Ascent hereby agrees to save, protect, indemnify, defend and hold harmless, on
an After-Tax Basis, On Command and each of the officers, directors, and
employees of On Command from and against all Losses to which any of them may
become jointly or severally subject relating to any litigation initiated by
persons acting in their capacity as a stockholder or creditor of Ascent arising
out of the Transactions.
3.4 ALLOCATION OF CERTAIN CONTINGENT LIABILITIES AND BENEFITS. The
parties agree that any costs and recoveries associated with certain contingent
liabilities and claims described in APPENDIX A and any contingent liabilities
and claims that may arise in the future shall be allocated between Ascent and On
Command in the manner therein described, the terms of which are incorporated
herein by reference.
3.5 INTERCOMPANY RECEIVABLES AND INTEREST. (a) For so long as the Ascent
Entities own the largest percentage (and at least 40%) of the outstanding
securities of On Command entitled to be cast for the election of directors,
Ascent shall debit or credit any amounts that are due and payable by On Command,
or owed to On Command, under the terms of this Agreement, or the Intercompany
Management Services Agreement against an intercompany receivable account (the
"Intercompany Receivable Account") that Ascent will maintain as part of its
books and records. If the Intercompany Receivable Account has a positive
balance (I.E., if the amounts owed to Ascent by On Command exceed the amounts
owed to On Command by Ascent) as of the end of any month, On Command shall pay
the amount of such balance to Ascent by wire transfer, intrabank transfer or
such other immediately available sources of funds as Ascent may agree no later
than the first business day after the date that the monthly financial statements
of On Command for that month are required to be delivered to Ascent pursuant to
Section 3.2(a) or, failing the specification of such a date by Ascent, the date
described in Section 3.2(b)(4) (the "Settlement Date").
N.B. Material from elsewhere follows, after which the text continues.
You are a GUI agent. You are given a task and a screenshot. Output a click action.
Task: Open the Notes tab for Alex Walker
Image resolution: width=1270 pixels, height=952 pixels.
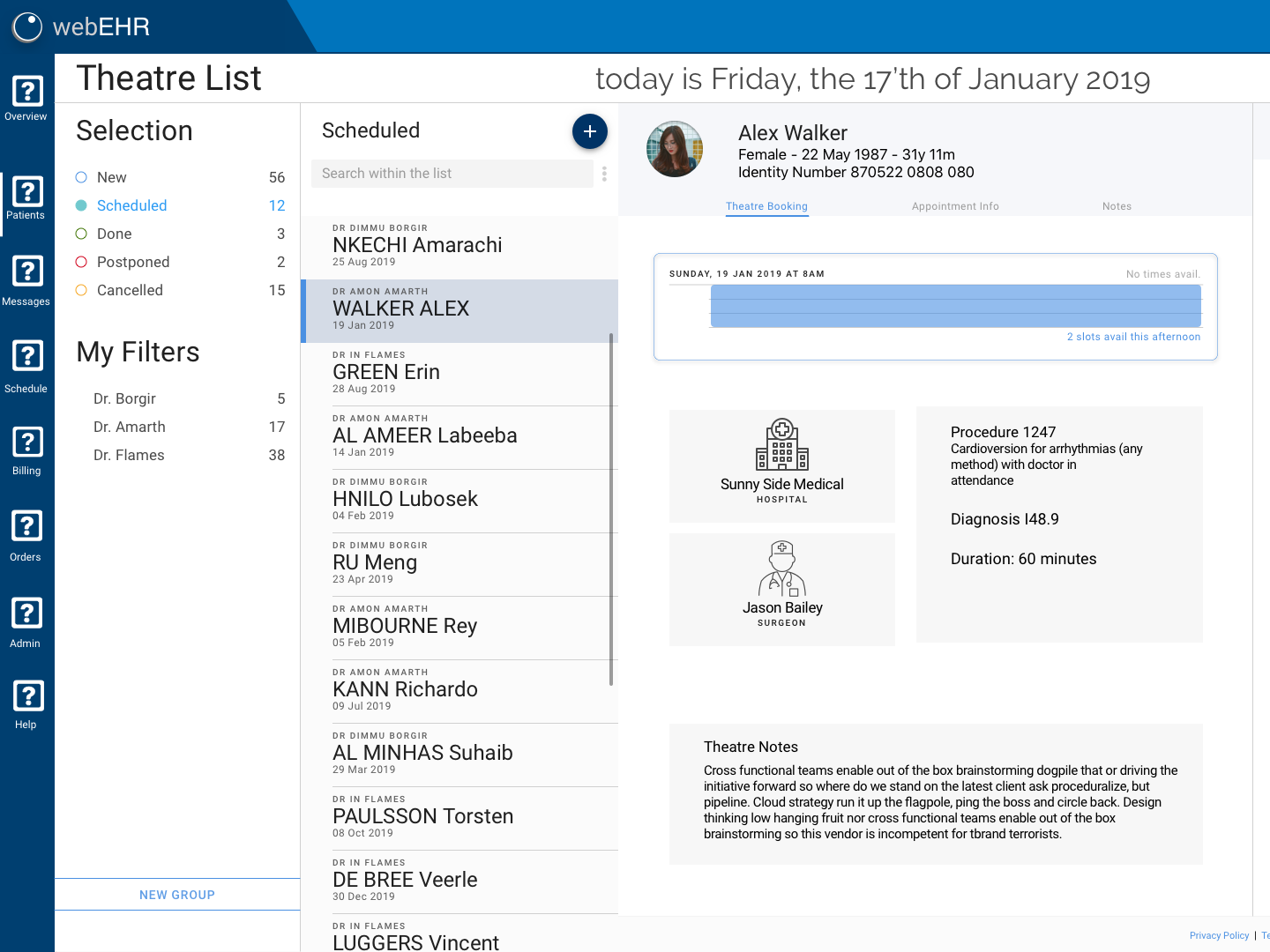(1117, 205)
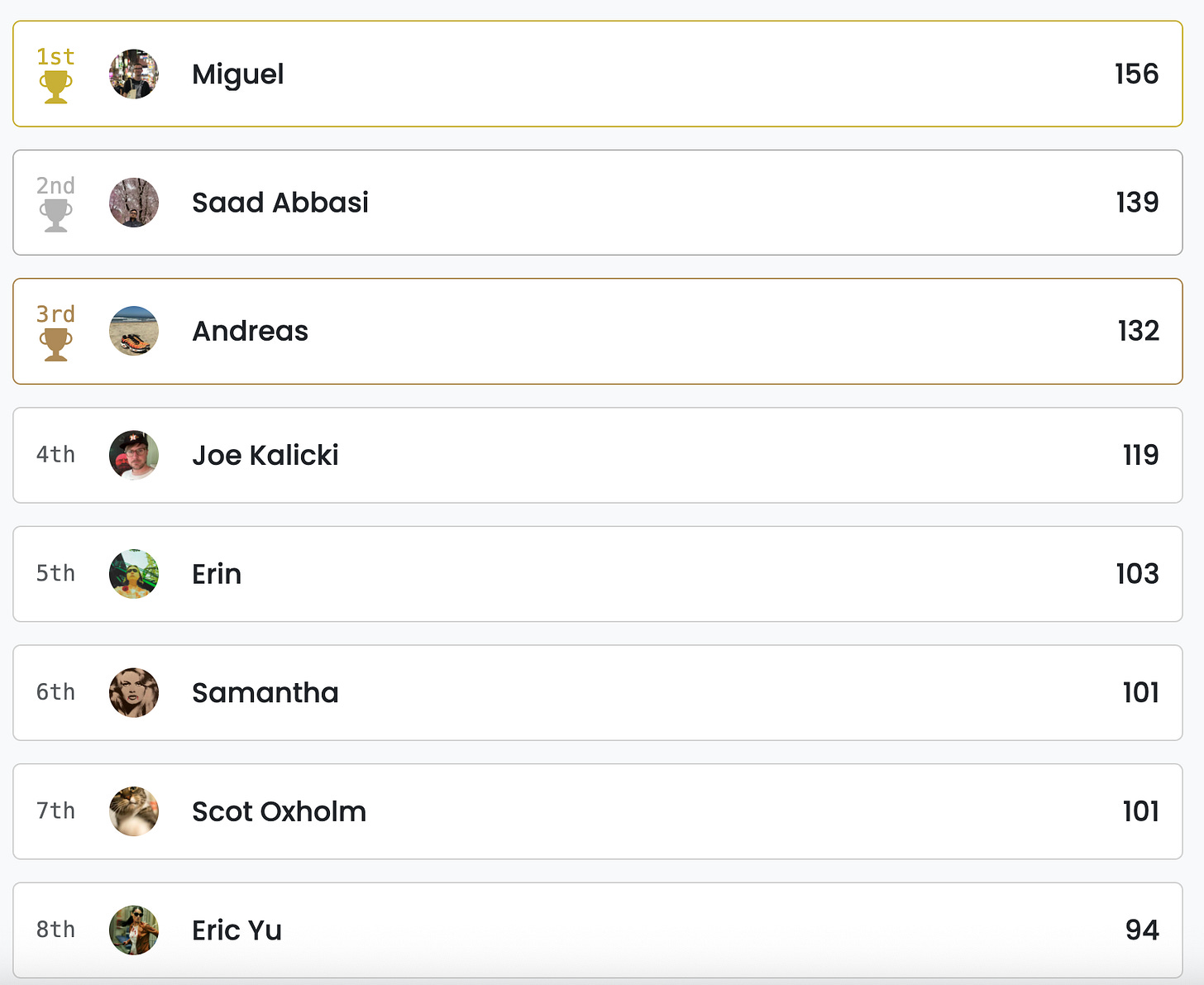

If the Intercompany
Receivable Account has a negative balance (I.E., if the amounts owed to On
Command by Ascent exceed the amounts owed to Ascent by On Command) as of the end
of any month, Ascent shall pay the amount of such balance to On Command by wire
transfer, intrabank transfer or such other immediately available sources of
funds as On Command may agree no later than the Settlement Date.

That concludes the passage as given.